Dans Un beau dimanche, à la manière des comédiens issus de la méthode Stanislavski, elle multiplie les actions pragmatiques : remplir un verre, faire la vaisselle, installer des tables… Avec elle, le film échappe à la psychologie qui le paralyse même si, dixit Louise Bourgoin, Nicole Garcia cherche sans cesse à la fuir sur le plateau :

«Nicole pense qu’il faut garder une certaine inconscience et que ça passe par le corps, la chorégraphie… Elle imposait toujours une position physique de départ. C’était parfois très désagréable car ce n’était pas la position à laquelle j’aurais pensé, mais je m’y suis faite, et j’ai transformé l’idée de la position en sentiments.»

Elle ajoute :

«Le film m’a laissé sur les rotules et ça se sent dans celui d’Axelle, que j’ai tourné tout de suite après.»

«C’est le film la star»

Paradoxe : alors qu’elle est moins au centre des plans — même si celui qui termine Un beau dimanche semble la sublimer dans un abandon total, résumant tout le chemin parcouru par l’actrice comme par le personnage — on ne voit qu’elle à l’écran. Ses premiers rôles pour le cinéma faisaient l’inverse : Anne Fontaine (La Fille de Monaco), Rémi Bezançon (Un heureux événement), Luc Besson (Adèle Blanc-Sec) et Frédéric Beigbeder (L’Amour dure trois ans) la renvoyaient à l’image de jolie fille nature qu’il suffit de laisser vivre devant la caméra pour attirer la sympathie du spectateur, néo-Bardot passée au crible du post-modernisme. Dans Adèle Blanc-Sec, Bourgoin est utilisée comme à la télé, préparant des vannes et des clins d’œil complices comme si elle était autant en train de regarder le film que de jouer dedans ; et dans L’Amour dure trois ans, elle est à peine plus qu’elle-même, Beigbeder poussant le vice jusqu’à l’obliger à regarder Le Grand journal lors des dernières séquences…

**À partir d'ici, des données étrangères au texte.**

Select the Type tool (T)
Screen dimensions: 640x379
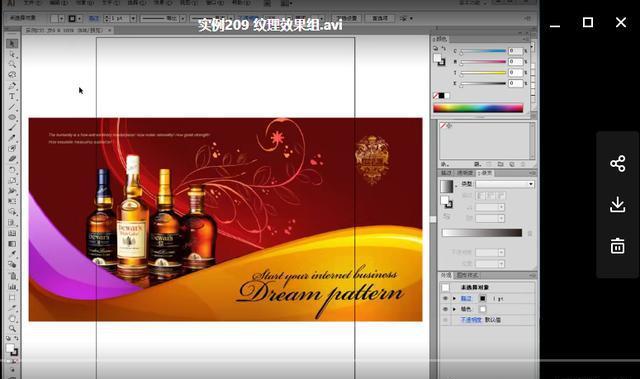(12, 97)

Elle résume très bien tout cela en disant :

«Au début, j’ai joué dans des films qui étaient centrés sur la performance de l’acteur. Ça m’a beaucoup servi et je ne le regrette pas du tout. J’avais besoin de tester mon instrument, mes limites, savoir quand j’en fais trop ou pas assez. J’ai appris en public.»

La bascule entre la fille-qui-faisait-de-la-télé et la comédienne se joue là : entre des cinéastes qui attendent qu’elle comble les failles de leur mise en scène et d’autres qui cherchent simplement à ce qu’elle la serve au mieux en respectant sa cohérence.

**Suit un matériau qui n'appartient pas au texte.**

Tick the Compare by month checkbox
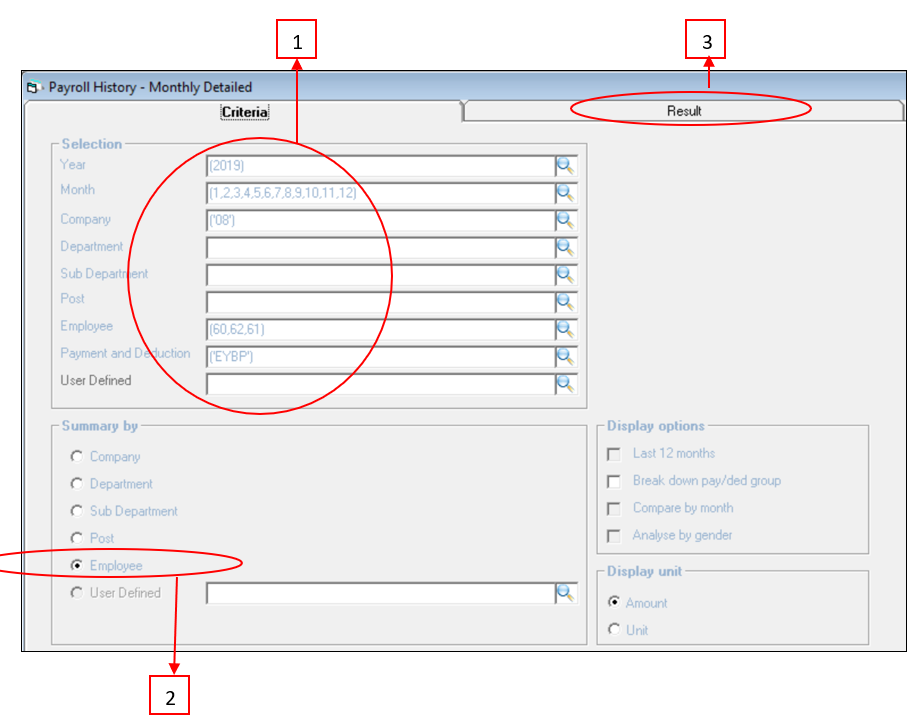Image resolution: width=919 pixels, height=721 pixels. coord(613,509)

«Avec Nicole ou Axelle, c’est le film la star…».

On la voit mal du coup faire machine arrière, et elle le confirme en citant ses admirations de spectatrice et ses rêves d’actrice :

«Cronenberg, Gregg Araki, Larry Clarke. Mon préféré de tous, c’est Terrence Malick, comme tout le monde. J’adorerais jouer pour Arnaud Desplechin, Ursula Meier ou Céline Sciamma. Ce sont des gens qui inventent des choses, qui sont bien conscients de leur place dans l’histoire du cinéma, et j’admire beaucoup ça.»

En attendant, elle a terminé son premier film américain (Mojave de William Monahan, scénariste des Infiltrés et de Kingdom of Heaven, avec Oscar "Llewyn Davis" Isaac et Garrett Hedlund) et s’apprête à tourner dans celui de son ami Laurent Larivière,

«l’histoire d’une femme qui rate à Paris et qui retourne vivre à Roubaix.»